Text segment Block Start

Mark Zuckerberg has announced that his company is entering the race to make an artificial general intelligence system or AGI, reported The Verge. The 39-year-old tech leader did not provide an exact definition or a timeline for creating AGI but did mention that he is making some changes in the Meta's AI research group.
While providing the reasoning behind creating AGI, Zuckerberg told The Verge, “We’ve come to this view that, in order to build the products that we want to build, we need to build for general intelligence," Zuckerberg tells me in an exclusive interview. “I think that’s important to convey because a lot of the best researchers want to work on the more ambitious problems." When being asked about a definition for AGI, Zuckerberg said, “I don’t have a one-sentence, pithy definition… You can quibble about if general intelligence is akin to human-level intelligence, or is it like human-plus, or is it some far-future super intelligence.
But to me, the important part is actually the breadth of it, which is that intelligence has all these different capabilities where you have to be able to reason and have intuition." Zuckerberg also shared his take on the ‘intense talent wars’ in the artificial intelligence industry. He said, “We’re used to there being pretty intense talent wars… But there are different dynamics here with multiple companies going for the same profile, [and] a lot of VCs and folks throwing money at different projects, making it easy for people to start different things externally." According to a report by AFP, AI companies including Elon Musk's xAI, OpenAI and others are battling it out to attract programmers and thinkers to develop generative AI models.

Text segment Block End

Exercise details:
Answer these from the article on Meta's AGI plans:
(a) What age does the article give for Zuckerberg?
(b) According to Zuckerberg, what is the important part of general intelligence?
(c) Which news agency reported that AI companies are competing to attract programmers and thinkers?

Information Block Start

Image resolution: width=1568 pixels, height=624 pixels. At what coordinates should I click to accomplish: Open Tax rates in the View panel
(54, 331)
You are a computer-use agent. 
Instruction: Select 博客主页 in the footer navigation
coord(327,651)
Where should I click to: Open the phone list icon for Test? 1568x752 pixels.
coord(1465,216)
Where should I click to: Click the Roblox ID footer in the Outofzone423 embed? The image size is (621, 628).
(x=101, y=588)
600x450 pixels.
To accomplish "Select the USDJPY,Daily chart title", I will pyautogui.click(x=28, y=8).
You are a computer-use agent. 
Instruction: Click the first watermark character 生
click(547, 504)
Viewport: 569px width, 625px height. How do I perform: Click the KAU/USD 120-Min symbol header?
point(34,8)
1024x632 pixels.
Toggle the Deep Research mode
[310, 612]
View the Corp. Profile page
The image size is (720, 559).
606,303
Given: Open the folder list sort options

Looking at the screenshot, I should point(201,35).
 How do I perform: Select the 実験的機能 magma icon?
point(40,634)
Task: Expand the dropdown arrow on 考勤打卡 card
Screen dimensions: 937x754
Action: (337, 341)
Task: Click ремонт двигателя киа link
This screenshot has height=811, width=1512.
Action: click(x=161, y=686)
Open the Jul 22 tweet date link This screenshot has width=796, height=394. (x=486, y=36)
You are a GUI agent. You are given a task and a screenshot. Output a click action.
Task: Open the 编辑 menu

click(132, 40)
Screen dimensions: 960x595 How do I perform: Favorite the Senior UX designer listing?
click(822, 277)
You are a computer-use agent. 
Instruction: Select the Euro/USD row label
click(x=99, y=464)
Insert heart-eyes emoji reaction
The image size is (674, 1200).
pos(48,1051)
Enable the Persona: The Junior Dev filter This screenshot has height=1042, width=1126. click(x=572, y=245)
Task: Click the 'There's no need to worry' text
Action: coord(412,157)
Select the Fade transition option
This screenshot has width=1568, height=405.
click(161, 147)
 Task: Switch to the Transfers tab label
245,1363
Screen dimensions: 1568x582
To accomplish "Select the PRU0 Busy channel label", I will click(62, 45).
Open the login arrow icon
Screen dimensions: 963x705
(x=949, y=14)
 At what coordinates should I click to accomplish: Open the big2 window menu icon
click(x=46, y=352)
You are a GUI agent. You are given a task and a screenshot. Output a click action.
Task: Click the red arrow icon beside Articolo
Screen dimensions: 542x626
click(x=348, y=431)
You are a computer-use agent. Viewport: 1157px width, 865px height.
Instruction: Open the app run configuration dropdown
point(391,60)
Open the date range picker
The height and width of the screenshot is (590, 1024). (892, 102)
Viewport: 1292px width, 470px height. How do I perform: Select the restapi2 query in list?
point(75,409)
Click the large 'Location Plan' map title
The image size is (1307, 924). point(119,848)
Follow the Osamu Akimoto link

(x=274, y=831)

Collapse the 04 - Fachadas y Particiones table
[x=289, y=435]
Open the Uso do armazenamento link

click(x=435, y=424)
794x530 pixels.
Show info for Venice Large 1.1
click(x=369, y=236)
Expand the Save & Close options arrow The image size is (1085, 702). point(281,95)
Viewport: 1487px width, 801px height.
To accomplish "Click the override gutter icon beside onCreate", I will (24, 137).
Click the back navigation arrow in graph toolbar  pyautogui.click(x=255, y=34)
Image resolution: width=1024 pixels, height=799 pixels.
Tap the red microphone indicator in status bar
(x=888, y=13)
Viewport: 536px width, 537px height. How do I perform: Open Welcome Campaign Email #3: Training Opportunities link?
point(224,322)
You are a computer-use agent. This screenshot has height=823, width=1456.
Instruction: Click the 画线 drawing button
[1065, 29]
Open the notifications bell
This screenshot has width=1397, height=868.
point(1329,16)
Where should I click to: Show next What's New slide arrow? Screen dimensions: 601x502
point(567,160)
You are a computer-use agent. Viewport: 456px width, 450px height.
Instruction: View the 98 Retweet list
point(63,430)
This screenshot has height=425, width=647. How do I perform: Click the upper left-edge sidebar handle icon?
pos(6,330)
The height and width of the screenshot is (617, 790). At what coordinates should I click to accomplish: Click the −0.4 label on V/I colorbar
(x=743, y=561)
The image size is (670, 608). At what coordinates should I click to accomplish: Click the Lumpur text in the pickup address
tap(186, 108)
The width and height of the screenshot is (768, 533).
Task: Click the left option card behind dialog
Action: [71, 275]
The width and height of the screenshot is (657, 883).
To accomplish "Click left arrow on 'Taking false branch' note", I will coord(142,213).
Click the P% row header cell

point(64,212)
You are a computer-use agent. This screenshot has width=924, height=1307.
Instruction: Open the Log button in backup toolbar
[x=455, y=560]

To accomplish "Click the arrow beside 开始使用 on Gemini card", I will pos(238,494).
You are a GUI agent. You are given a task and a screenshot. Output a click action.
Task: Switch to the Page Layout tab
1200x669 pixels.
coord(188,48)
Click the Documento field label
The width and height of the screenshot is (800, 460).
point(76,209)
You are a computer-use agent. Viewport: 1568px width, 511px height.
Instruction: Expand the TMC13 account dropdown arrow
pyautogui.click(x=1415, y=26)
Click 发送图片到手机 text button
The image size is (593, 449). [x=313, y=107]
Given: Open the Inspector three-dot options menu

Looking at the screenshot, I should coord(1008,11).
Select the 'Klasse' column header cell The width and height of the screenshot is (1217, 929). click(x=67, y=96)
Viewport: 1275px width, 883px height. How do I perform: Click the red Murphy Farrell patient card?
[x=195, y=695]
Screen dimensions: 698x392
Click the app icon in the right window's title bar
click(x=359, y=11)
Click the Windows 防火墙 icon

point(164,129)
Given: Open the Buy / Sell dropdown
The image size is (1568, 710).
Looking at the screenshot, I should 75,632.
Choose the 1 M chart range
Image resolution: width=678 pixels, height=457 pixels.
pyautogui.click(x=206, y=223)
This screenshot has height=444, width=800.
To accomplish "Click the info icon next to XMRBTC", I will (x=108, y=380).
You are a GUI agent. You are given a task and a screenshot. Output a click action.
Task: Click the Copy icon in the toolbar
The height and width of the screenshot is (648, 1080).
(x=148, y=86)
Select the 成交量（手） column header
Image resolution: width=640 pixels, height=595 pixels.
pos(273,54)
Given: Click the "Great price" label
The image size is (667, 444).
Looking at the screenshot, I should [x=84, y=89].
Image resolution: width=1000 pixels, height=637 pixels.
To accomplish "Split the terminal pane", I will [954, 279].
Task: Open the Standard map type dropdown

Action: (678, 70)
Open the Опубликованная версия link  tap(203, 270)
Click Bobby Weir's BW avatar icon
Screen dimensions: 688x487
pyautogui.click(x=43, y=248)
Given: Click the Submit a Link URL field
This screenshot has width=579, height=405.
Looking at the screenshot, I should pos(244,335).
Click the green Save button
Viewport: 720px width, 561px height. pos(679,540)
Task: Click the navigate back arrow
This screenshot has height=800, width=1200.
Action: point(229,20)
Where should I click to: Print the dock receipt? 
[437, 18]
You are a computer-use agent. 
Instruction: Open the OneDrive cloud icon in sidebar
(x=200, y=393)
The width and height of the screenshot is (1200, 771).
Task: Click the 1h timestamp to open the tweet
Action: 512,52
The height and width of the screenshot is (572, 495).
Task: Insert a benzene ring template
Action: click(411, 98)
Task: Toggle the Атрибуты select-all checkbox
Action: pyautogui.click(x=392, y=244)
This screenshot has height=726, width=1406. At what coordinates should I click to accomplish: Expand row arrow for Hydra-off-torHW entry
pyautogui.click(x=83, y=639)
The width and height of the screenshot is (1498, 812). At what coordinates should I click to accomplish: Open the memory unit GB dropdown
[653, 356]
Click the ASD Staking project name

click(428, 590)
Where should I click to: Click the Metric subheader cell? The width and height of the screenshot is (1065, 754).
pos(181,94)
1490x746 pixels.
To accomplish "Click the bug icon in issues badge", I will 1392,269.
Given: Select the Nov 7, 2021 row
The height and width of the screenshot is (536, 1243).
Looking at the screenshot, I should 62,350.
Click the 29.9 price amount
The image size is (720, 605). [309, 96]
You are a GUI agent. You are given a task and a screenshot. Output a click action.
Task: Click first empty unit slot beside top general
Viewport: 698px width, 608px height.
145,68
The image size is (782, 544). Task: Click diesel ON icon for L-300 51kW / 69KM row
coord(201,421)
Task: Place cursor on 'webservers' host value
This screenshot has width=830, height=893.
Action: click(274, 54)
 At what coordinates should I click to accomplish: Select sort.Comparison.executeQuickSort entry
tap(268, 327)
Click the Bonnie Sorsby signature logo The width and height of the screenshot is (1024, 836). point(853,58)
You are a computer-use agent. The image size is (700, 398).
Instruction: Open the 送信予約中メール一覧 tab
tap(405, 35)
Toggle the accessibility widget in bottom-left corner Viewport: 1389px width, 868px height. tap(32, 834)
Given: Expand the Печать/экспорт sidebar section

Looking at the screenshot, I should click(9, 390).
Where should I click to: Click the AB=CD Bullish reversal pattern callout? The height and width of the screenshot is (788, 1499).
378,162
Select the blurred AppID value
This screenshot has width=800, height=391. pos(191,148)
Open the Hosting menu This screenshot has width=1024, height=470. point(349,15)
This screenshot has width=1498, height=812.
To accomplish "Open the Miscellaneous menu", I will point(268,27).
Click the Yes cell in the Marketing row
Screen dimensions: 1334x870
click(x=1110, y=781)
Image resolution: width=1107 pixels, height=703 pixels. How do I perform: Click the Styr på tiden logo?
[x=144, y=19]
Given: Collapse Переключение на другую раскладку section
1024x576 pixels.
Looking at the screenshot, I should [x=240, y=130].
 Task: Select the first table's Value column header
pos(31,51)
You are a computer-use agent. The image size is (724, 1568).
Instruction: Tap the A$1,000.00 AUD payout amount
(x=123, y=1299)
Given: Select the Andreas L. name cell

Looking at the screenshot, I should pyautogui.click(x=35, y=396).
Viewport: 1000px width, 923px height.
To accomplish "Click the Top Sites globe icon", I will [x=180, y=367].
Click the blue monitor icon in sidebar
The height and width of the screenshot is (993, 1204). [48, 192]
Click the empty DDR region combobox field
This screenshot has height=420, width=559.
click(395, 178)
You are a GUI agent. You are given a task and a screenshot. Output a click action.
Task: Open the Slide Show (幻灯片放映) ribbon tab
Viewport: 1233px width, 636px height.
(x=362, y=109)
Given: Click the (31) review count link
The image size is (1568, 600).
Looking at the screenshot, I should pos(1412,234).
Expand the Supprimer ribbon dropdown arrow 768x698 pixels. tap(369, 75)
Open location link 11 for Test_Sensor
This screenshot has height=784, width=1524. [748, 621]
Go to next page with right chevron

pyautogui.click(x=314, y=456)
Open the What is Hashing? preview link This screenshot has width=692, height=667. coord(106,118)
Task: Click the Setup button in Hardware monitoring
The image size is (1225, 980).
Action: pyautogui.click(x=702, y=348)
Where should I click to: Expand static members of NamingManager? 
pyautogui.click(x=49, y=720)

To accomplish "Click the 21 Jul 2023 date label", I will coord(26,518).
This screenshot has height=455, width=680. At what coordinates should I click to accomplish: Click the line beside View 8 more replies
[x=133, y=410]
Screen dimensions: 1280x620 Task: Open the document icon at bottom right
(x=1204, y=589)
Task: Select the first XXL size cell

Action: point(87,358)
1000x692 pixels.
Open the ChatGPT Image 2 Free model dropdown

Information Block End

Response box:
(a) 39
(b) Its breadth
(c) AFP